TÂCHES À RÉALISER –
[A] D'après le texte de la page, que veut faire Madeleine avant que son cœur ne flanche ?
[B] Résumez le texte de la page en deux phrases.
[C] Recopiez le texte de la page entre « She would indulge. » et « background. (p. 43) », inclus.

### TEXTE DE LA PAGE ###

Sang froid

Référence bibliographique: 
Toronto, Anansi, 2005
306 pages.

She would indulge. She would pamper. She would cry out in ecstasy later on if things went that way, but she would not placate or console or absolve.
What she wanted was Sweaty naked slippery fast slow deep hurtful tender altering sex with some Wagner in the background. (p. 43)

En tant que roman multifocal, il serait tentant de résumer Alligator à la galerie de personnages qui se succèdent de chapitre en chapitre. Colleen est une adolescente impétueuse, dont la tentative de sabotage de bulldozers afin de protéger une espèce animale en voie de disparition créé une rupture indélébile dans la relation avec sa mère Bevelry, veuve inconsolable. Madeleine, soeur de Beverly, veut achever le tournage de son plus récent long-métrage avant que son coeur ne flanche, ne serait-ce que pour honorer la confiance que son amie actrice Isobel lui a témoigné en en acceptant le rôle principal. Cette dernière fricote avec Valentin, dangereux mafieux russe qui intimide son voisin de palier Frank, jeune adulte orphelin éperdument amoureux de Colleen...

### INFORMATIONS FOURNIES ###

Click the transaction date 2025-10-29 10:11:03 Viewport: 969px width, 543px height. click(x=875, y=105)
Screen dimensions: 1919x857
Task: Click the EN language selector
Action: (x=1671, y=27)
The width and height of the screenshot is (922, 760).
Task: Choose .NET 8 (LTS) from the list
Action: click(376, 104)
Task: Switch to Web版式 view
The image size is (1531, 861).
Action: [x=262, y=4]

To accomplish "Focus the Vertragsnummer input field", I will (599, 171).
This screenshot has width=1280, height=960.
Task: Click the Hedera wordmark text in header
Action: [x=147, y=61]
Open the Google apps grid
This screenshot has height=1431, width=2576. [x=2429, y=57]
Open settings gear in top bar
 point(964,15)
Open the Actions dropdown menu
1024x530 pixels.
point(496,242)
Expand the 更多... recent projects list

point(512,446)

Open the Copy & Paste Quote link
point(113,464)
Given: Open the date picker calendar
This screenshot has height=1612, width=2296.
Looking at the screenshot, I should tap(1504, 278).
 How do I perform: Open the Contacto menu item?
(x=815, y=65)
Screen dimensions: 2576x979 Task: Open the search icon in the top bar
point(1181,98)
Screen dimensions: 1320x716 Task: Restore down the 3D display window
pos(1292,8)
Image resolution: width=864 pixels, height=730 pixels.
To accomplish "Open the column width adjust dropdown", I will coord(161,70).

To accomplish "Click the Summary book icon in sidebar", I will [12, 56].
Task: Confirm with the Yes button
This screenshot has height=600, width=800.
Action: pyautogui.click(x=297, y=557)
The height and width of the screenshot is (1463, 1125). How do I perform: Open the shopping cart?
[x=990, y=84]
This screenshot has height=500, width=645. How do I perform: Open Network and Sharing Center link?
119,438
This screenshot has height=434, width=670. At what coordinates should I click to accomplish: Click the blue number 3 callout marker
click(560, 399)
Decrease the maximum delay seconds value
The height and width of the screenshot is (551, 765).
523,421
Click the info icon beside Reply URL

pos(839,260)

###

RÉSULTATS OBTENUS –
[A] Achever le tournage de son plus récent long-métrage.

[B] Le texte présente Alligator, un roman multifocal publié à Toronto chez Anansi en 2005, qu'il serait tentant de résumer à la galerie de personnages qui se succèdent de chapitre en chapitre. On y croise notamment Colleen, adolescente impétueuse dont le sabotage de bulldozers rompt la relation avec sa mère, et Madeleine, qui veut achever son film pour honorer la confiance de son amie actrice Isobel.

[C]
She would indulge. She would pamper. She would cry out in ecstasy later on if things went that way, but she would not placate or console or absolve.
What she wanted was Sweaty naked slippery fast slow deep hurtful tender altering sex with some Wagner in the background. (p. 43)